DOCUMENT SEGMENT:
I am unlikely to upload mp3s any more, but they’re easy enough to find. And for full albums just search for rapidshare links.

Here’s wishing everyone a musically satisfying year and decade!

Toujours Charlotte

It’s not exactly a common thing, finding singers who sound as good to me in their late thirties as they did in their early teens. Of course I must freely admit to bias in this case: Charlotte Gainsbourg is one of my favourite actor/singer hybrids (as I have said before, she is fantastic at both- try Jane Eyre for proof of the acting skills, since Antichrist sounds likely to make people queasy). And even if one were to contend that she sounds good because she gets cool collaborators (Serge Gainsbourg= Dad, we need a post on him sometime, Air= fans of Dad, collaborators with Charlotte later in her career), the fact still remains, she sounds amazing. IRM, her latest album (produced by Beck, whom I will always and forever associate with Loser) is no exception to the rule. It’s just that it’s even better than 5:55, less vague in spots, not quite as dreamy- and I strongly recommend listening to the track below, it’s one of the best things I’ve heard in a month and Charlotte’s combination of Brit accent,husk and whisper is as lovely as it ever was. I suspect it’ll probably be one of the best things I hear in 2010, too. 

Charlotte Gainsbourg feat. Beck- Heaven Can Wait

Truly Amazing Romance

I don’t really give a shit about most music in its own right. Most of what I post on here is just things I have been listening to for long enough to know that I absolutely love them, and which I treat like the aural equivalent of a dog’s favourite old bone or chewy toy. And given that the song I’m posting about was first heard at Alexander McQueen’s last fashion show in October  and has since been featured on Gossip Girl, it really isn’t news to anyone. But then I am not the NME, so here goes.

I absolutely love Bad Romance. Lady Gaga songs and I have had a bit of a love-hate relationship over the last year and a bit- Just Dance and Beautiful Dirty Rich were fabulous, but Poker Face makes my ears bleed. I’ve always loved her rather distinctive, cyberwhorish getups though- it’s rare to see a female pop star who takes control of her image so effectively (except Madonna) and doesn’t sell sex in the same mindless formulaic way as every other insipid twit. And I can’t help a rather sneaky admiration for the fact that she insists on being addressed as ‘Gaga’, having managed to create a proper alter ego for herself- all this in her early twenties.

Dataset rows:
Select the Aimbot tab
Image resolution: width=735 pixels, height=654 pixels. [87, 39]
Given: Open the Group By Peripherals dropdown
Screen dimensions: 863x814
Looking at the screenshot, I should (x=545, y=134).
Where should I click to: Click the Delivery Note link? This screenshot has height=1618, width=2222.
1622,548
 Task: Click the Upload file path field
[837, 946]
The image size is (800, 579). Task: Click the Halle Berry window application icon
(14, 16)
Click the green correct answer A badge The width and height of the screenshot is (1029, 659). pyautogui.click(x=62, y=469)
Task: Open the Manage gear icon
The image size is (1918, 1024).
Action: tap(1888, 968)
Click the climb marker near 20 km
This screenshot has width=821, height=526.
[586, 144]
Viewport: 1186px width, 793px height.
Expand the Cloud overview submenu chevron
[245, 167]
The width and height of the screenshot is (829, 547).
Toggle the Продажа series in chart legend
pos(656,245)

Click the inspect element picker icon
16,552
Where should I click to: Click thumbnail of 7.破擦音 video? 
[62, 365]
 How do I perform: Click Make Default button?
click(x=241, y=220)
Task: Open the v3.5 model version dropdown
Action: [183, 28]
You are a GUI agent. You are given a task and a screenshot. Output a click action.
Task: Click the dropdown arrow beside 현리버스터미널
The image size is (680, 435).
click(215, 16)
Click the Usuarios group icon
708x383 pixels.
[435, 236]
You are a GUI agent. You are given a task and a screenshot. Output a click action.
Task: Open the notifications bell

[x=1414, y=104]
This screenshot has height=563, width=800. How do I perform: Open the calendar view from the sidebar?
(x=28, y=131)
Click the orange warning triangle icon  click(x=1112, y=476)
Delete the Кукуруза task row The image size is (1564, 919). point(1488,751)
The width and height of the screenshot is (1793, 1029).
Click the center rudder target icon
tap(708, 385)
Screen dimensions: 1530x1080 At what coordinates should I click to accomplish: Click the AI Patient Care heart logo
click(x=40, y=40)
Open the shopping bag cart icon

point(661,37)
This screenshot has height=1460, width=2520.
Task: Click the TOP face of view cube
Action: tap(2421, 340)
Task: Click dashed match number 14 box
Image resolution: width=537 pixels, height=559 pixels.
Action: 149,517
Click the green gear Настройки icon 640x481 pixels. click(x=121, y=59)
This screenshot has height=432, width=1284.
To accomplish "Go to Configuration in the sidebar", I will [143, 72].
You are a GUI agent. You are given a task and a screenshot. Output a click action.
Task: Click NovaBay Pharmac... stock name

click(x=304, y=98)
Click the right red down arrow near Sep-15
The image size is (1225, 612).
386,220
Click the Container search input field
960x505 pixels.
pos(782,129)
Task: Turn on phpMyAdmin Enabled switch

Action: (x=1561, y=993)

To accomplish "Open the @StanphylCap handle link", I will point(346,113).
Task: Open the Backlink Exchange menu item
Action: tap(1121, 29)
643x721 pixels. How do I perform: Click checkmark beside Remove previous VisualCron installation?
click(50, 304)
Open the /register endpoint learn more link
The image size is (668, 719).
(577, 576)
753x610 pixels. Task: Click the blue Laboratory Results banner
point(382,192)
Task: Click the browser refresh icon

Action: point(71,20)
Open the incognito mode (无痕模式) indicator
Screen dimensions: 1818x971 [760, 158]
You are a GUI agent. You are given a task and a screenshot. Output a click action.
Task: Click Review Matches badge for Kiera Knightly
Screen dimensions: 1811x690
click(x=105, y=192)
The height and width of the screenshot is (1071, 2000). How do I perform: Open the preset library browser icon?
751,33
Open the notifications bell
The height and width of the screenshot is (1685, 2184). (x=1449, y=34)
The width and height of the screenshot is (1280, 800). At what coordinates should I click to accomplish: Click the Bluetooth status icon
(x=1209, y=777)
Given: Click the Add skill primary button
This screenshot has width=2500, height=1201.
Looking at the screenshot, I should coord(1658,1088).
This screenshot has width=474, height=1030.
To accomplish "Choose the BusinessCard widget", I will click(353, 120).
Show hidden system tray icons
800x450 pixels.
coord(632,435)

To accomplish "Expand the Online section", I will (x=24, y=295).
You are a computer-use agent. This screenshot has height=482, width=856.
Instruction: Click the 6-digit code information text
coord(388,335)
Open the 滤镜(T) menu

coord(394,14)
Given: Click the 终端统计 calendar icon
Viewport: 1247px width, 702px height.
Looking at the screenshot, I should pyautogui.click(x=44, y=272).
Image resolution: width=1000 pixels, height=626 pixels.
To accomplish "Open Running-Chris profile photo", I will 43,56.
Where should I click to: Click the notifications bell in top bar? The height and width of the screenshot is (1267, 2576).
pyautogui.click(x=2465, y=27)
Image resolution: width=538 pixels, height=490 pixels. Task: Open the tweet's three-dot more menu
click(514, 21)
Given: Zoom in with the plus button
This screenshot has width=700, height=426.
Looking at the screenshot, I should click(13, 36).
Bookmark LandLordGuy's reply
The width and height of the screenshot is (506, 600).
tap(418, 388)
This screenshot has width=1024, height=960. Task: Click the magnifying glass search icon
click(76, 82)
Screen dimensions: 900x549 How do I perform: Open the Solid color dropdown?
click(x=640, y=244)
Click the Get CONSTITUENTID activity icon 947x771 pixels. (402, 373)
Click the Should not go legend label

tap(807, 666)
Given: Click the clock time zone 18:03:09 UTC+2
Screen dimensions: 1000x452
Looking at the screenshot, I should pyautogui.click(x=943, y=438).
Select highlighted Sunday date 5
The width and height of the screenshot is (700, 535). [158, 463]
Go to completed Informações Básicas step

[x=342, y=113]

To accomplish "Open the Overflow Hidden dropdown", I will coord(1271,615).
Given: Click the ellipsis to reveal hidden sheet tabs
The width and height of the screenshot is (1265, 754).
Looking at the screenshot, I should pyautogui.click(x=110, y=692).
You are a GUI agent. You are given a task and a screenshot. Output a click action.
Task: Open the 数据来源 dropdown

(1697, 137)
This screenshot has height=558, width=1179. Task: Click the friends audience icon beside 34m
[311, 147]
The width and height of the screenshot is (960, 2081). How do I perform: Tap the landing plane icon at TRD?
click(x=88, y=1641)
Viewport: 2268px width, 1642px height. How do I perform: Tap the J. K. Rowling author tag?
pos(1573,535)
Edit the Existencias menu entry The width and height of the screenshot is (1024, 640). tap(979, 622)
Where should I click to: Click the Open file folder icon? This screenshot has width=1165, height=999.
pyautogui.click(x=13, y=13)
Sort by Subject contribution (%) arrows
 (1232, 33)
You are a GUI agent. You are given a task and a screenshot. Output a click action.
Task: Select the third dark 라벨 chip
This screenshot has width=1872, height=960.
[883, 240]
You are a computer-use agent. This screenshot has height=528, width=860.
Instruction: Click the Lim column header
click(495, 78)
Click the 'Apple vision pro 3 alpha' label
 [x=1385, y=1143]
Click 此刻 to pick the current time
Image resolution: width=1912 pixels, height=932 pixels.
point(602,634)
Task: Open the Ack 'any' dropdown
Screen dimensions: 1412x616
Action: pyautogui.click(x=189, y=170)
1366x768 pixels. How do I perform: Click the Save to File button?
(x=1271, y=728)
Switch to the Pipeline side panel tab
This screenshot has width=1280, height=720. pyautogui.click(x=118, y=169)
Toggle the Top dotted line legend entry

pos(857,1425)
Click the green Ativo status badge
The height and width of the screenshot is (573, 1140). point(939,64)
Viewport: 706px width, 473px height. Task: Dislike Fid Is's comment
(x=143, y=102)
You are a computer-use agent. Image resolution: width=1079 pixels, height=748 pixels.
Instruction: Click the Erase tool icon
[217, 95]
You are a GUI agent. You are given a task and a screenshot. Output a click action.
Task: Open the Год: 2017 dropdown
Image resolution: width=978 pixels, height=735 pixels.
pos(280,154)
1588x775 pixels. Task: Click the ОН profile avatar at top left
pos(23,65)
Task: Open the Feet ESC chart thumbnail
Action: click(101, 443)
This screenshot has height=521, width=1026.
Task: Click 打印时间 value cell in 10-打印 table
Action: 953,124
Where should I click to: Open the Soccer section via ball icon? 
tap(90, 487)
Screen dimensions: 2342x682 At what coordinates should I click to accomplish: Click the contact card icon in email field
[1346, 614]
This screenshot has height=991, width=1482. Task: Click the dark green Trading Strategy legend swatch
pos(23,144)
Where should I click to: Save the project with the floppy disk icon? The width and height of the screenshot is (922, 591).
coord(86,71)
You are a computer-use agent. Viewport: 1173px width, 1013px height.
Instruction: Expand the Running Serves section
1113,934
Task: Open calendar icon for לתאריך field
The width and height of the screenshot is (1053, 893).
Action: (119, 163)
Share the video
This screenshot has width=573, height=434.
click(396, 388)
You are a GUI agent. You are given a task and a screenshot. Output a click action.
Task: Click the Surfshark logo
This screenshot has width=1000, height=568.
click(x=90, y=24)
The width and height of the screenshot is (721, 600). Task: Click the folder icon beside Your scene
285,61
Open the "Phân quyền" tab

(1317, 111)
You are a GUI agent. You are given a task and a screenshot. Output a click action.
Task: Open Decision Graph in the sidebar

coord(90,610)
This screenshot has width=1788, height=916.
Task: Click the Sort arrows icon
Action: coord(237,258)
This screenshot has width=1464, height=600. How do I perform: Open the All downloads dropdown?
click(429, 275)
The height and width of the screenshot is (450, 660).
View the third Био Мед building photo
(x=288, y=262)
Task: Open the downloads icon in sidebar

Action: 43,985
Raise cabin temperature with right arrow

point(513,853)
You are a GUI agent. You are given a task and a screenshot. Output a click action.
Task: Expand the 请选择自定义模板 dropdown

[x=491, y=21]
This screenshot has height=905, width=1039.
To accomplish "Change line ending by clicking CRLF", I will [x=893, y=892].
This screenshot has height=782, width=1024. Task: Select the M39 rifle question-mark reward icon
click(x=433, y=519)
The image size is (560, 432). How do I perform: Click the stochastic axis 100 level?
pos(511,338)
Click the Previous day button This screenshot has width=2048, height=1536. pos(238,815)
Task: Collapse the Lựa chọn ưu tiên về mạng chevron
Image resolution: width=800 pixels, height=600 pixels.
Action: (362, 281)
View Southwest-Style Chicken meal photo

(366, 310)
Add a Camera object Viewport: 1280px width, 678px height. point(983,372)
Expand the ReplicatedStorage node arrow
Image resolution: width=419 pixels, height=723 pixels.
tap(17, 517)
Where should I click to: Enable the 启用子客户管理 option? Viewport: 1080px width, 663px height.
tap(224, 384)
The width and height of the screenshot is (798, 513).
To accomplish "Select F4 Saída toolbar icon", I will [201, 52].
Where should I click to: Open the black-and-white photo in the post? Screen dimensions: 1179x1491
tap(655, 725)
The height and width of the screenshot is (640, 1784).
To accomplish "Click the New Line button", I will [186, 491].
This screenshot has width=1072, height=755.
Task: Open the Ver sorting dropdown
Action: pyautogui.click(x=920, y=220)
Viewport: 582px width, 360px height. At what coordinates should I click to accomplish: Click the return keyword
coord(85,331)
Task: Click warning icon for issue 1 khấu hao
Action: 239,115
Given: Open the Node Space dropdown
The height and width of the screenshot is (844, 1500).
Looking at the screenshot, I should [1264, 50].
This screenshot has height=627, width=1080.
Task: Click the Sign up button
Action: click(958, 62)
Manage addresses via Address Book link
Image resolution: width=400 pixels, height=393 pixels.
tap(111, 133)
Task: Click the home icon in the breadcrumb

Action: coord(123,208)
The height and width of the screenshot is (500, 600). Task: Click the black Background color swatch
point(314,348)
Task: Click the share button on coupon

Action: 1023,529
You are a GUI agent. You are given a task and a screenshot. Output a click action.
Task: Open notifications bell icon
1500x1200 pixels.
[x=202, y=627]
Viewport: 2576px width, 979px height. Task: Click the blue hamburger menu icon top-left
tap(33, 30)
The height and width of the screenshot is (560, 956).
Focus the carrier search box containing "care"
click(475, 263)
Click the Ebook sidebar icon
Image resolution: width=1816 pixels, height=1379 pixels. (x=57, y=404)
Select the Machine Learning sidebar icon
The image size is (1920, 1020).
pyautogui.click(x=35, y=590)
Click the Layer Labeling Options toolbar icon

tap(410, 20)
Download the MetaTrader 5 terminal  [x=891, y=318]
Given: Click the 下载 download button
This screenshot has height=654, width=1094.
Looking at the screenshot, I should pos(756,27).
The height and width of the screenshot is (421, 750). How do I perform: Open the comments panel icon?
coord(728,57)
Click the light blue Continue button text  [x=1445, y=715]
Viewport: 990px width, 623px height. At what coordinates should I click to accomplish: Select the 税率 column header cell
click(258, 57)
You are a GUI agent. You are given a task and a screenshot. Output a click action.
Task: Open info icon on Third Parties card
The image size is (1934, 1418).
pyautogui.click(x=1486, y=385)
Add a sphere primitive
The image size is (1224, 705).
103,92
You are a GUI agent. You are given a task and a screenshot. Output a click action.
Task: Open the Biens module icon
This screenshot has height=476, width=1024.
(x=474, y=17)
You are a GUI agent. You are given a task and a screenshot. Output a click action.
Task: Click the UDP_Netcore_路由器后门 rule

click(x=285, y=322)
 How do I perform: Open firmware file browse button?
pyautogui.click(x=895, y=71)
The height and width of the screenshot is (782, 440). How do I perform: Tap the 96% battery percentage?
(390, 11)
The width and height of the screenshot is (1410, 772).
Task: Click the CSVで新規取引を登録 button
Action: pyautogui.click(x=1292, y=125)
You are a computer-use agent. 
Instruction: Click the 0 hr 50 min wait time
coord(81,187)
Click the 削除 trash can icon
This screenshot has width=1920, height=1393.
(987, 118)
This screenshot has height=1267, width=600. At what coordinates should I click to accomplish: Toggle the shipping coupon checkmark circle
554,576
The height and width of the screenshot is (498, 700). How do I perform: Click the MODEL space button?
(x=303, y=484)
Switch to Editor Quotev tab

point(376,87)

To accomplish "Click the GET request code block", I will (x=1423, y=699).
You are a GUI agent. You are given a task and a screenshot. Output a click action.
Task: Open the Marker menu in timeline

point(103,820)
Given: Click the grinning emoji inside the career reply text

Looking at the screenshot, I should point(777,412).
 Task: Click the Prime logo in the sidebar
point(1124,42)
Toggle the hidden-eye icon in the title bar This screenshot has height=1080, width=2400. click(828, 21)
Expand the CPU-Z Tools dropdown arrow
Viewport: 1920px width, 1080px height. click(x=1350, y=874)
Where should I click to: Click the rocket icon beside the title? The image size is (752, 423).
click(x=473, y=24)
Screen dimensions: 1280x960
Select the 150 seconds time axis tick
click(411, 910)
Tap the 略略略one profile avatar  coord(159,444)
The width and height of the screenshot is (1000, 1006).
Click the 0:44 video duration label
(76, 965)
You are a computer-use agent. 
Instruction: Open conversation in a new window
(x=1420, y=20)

GOAL 1: From the music blog excerpt above, write out the passage starting at "I absolutely love Bad" and ending at "her early twenties.".
GOAL 2:
Answer these questions from the music blog excerpt above:
(a) Who produced IRM?
(b) Where was Bad Romance first heard?
(c) Which Lady Gaga song makes the writer's ears bleed?

RIGHT ANSWER 1:
I absolutely love Bad Romance. Lady Gaga songs and I have had a bit of a love-hate relationship over the last year and a bit- Just Dance and Beautiful Dirty Rich were fabulous, but Poker Face makes my ears bleed. I’ve always loved her rather distinctive, cyberwhorish getups though- it’s rare to see a female pop star who takes control of her image so effectively (except Madonna) and doesn’t sell sex in the same mindless formulaic way as every other insipid twit. And I can’t help a rather sneaky admiration for the fact that she insists on being addressed as ‘Gaga’, having managed to create a proper alter ego for herself- all this in her early twenties.

RIGHT ANSWER 2:
(a) Beck
(b) At Alexander McQueen's last fashion show in October
(c) Poker Face